En cambio, apegados a las reminiscencias, los tenemos presentes al llegar noviembre. En coloridos altares colocamos sus alimentos y bebidas preferidos, los cigarros que fumaban y sus retratos, de preferencia donde sonríen a la vida o cuando menos a la cámara. Nunca debe faltar el pan de muerto. Y si evocamos a un artista o un escritor, colocamos un instrumento musical o unos pinceles, zapatillas o libros. También ponemos la música que les gustaba escuchar. Y así les atribuimos apegos que los traen de regreso, invisibles mas nunca olvidados, desde donde creemos que se encuentran.

Luego pasa la fecha y la fiesta de la vida continúa. Cumplido nuestro deber, desmontamos el altar y nos repartimos las viandas de la evocación, hasta entonces intactas, para consumirlas. A esa hora ya hemos incorporado los gustos y necesidades propias al menú, tanto si padecemos alguna enfermedad que nos obligue a prescindir de ciertos alimentos, como si nos hemos vuelto vegetarianos. A diferencia de los difuntos, no podemos mantenernos solo con recuerdos y buenas intenciones, por más que contribuyan a pasar los tragos amargos y endulzar las alegrías. Pero eso no significa que de nada nos sirva rememorar a los seres queridos. 

Cuando una causa natural los arrebata de nuestro lado, nos resignamos más fácilmente a perderlos, considerando que su tiempo se agotó porque está en nuestra naturaleza llegar a ese punto. Los lloramos una temporada, agradecemos haber estado con ellos y seguimos adelante, fortalecidos con lo mejor de su compañía. Si nos lo arrancó una enfermedad larga y penosa, agradecemos el fin del suplicio, pero igualmente sufrimos por perderlos. 

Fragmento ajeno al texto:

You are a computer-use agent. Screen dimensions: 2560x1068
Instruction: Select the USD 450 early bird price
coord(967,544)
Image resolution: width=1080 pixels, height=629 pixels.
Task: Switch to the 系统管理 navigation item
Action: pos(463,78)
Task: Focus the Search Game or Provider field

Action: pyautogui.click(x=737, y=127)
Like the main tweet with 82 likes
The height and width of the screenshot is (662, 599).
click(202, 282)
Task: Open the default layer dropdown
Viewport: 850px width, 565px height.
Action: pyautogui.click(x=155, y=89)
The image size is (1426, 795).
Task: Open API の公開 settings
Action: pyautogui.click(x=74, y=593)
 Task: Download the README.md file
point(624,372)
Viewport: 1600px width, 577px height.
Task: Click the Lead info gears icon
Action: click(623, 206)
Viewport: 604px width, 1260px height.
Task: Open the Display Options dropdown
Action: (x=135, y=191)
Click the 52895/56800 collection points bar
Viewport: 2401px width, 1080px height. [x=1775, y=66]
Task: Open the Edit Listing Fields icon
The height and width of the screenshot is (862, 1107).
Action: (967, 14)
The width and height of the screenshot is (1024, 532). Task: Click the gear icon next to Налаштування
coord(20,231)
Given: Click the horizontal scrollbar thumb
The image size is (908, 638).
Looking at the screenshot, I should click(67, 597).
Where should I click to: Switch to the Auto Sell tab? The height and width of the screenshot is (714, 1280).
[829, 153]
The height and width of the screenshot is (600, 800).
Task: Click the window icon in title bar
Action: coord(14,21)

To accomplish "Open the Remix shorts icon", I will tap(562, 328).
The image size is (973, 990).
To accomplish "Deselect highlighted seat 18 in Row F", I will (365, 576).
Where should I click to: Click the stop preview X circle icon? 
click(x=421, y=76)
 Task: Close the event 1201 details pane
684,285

En cambio, las muertes súbitas resultan difíciles de superar, sobre todo cuando se llevan a jóvenes. Y si a la injusticia de ver frustrada una trayectoria vital en ciernes se suma la de morir asesinado, como actualmente sucede en nuestro país, el sufrimiento se convierte rabia que no da paso a la resignación. Y la rabia en protesta contra la inutilidad de las autoridades que, en lugar de garantizar nuestra seguridad, rechazan las críticas y abrazan a los delincuentes. Y destruyen sistemas de salud, promueven energías sucias y ahorcan la investigación científica, favoreciendo el oscurantismo. Hasta un ciego termina por verlos como cómplices de la muerte, cobardes y mentirosos, ebrios de poder y de soberbia.

Podemos aceptar que moriremos, pero nada nos obliga a mantener en el poder a quienes nada hacen por protegernos. Personalmente, confío más en mi querida y fiel perrita Leda, que me cuida y acompaña como cuando estuvo aquí. Ahora sí como mi verdadero ángel guardián.